**TASKS FOR THIS EXERCISE**
- 1) Answer these questions using the passage on blood testing, marking each answer (a), (b) or (c).
(a) To which central laboratory were the samples transported?
(b) What serum hemoglobin level defined anemia in women?
(c) Which months were classified as autumn?
- 2) Based on the passage on blood testing, explain in one to three sentences why anemia was defined as serum hemoglobin below 13 g/dL in men and below 12 g/dL in women.
- 3) Continue the passage on blood testing from its last sentence.

**PASSAGE TO READ**

[Start of Attachment]

Blood samples were collected during the fasting state for the health examination surveys. After collection, the samples were promptly refrigerated and transported to the designated central laboratory (NeoDin Medical Institute, Seoul, Korea). Serum 25(OH)D levels were measured using a radioimmunoassay kit (DiaSorin Inc., Stillwater, MN, USA) with a 1470 WIZARD gamma–counter (PerkinElmer, Finland). Serum hemoglobin levels were measured using an SLS hemoglobin (NoCyanide) method with the XE-2100D (Sysmex, Tokyo, Japan). Anemia was defined as serum hemoglobin <13 g/dL in men and <12 g/dL in women according to the World Health Organization criteria [21]. Other blood tests were also performed to evaluate the levels of iron, total iron-binding capacity, cholesterol, triglyceride, and creatinine with a Hitachi Automatic Analyzer 7600 (Hitachi, Tokyo, Japan). The level of serum ferritin was measured by a 1470 WIZARD gamma–counter (PerkinElmer, Finland). The estimated glomerular filtration rate (mL/min/1.73 m2) was calculated using the Modification of Diet in Renal Disease equation [22] and the validated coefficient for Korean subjects [23] as follows: 107.904×serum creatinine (mg/dL)−1.009×age (years)−0.02 (×0.667, if female). The seasons of blood collection were classified as spring (March to May), summer (June to August), autumn (September to November), and winter (December, January, and February).

[End of Attachment]

**INFORMATION SHOWN**
[Start of Attachment]

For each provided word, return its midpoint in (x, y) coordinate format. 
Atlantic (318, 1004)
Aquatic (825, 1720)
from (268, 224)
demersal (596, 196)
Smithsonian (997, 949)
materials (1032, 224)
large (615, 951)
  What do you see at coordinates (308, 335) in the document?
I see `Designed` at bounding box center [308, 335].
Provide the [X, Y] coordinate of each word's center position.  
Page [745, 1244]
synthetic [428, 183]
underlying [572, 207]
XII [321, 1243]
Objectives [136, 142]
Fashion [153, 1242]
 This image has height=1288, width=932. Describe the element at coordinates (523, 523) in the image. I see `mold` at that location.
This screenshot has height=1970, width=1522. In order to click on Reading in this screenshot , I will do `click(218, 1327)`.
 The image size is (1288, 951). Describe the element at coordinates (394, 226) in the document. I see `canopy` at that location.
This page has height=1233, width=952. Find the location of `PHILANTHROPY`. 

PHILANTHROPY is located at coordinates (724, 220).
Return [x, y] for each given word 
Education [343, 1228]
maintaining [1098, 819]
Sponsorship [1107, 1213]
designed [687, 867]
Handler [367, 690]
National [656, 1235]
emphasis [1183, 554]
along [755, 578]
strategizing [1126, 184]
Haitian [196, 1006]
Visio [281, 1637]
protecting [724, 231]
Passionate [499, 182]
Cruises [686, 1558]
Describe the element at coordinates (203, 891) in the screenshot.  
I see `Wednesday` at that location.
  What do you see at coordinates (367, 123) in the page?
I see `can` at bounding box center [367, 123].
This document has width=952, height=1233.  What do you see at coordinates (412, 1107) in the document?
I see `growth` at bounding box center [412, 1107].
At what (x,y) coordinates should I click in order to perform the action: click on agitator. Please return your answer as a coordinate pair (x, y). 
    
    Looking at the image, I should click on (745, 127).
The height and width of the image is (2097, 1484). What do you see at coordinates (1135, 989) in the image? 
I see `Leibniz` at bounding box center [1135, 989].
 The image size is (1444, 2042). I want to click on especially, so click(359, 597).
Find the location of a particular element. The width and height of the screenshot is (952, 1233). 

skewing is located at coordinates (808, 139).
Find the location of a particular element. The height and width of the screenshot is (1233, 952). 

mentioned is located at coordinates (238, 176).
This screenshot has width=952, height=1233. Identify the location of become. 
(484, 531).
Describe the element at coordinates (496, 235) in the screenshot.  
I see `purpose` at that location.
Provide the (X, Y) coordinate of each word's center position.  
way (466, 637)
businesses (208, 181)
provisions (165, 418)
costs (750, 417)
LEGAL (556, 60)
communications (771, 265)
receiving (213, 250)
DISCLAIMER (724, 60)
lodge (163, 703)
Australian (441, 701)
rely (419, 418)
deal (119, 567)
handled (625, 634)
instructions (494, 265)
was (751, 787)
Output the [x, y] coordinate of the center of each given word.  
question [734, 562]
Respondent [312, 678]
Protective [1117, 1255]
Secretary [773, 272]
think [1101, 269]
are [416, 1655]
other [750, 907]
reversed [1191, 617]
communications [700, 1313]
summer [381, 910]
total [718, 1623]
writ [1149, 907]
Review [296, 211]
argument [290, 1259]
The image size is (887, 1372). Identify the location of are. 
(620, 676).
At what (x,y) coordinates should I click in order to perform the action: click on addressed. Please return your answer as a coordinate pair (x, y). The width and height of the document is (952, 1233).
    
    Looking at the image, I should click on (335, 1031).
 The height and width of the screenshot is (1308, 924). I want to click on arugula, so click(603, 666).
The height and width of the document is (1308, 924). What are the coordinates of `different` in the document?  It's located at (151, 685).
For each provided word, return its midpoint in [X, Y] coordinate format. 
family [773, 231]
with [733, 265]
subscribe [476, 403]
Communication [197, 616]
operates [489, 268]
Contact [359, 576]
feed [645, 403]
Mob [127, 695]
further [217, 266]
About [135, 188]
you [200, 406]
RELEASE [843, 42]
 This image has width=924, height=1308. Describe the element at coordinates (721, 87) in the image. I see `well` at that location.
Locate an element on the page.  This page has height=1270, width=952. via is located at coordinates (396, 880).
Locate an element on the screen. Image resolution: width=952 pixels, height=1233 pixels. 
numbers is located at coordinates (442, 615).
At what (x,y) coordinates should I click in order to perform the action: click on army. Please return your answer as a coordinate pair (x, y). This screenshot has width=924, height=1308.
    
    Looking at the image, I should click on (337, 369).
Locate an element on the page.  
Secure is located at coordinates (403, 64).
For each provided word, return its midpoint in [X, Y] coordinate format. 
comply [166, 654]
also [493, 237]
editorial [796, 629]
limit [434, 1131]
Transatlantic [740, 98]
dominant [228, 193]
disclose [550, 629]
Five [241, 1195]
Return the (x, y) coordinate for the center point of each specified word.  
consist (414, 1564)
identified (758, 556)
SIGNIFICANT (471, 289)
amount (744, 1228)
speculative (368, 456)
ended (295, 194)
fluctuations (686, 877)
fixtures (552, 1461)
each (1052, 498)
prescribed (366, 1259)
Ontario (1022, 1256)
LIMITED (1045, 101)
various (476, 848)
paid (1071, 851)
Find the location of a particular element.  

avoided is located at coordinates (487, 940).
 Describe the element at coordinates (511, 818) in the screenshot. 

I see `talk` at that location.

[End of Attachment]

**EXPECTED RESPONSES**
- 1)
(a) NeoDin Medical Institute, Seoul, Korea
(b) Below 12 g/dL
(c) September to November

- 2) Those cutoffs were used because they follow the World Health Organization criteria for anemia.

- 3)
Statistical Analysis
All of the analyses and calculations were performed using SAS version 9.2 (SAS Institute, Cary, NC, USA) and R software version 2.15.1 (The Comprehensive R Archive Network: http://cran.r-project.org). In all the analyses, the complex sampling and survey sample weights of the KNHANES were used. The data are presented as the weighted arithmetic means [standard error (SE)] for continuous variables and the weighted proportions (SE) for categorical variables. Based on variable distribution using histograms, the levels of ferritin, cholesterol, triglyceride, and the daily iron intake were non-normally distributed; therefore, these variables were natural log transformed, and the weighted geometric means (SE) were calculated. The baseline characteristics between anemia and non-anemia groups were compared using the generalized linear model for continuous variables and the Pearson’s chi-squared test for categorical variables, respectively.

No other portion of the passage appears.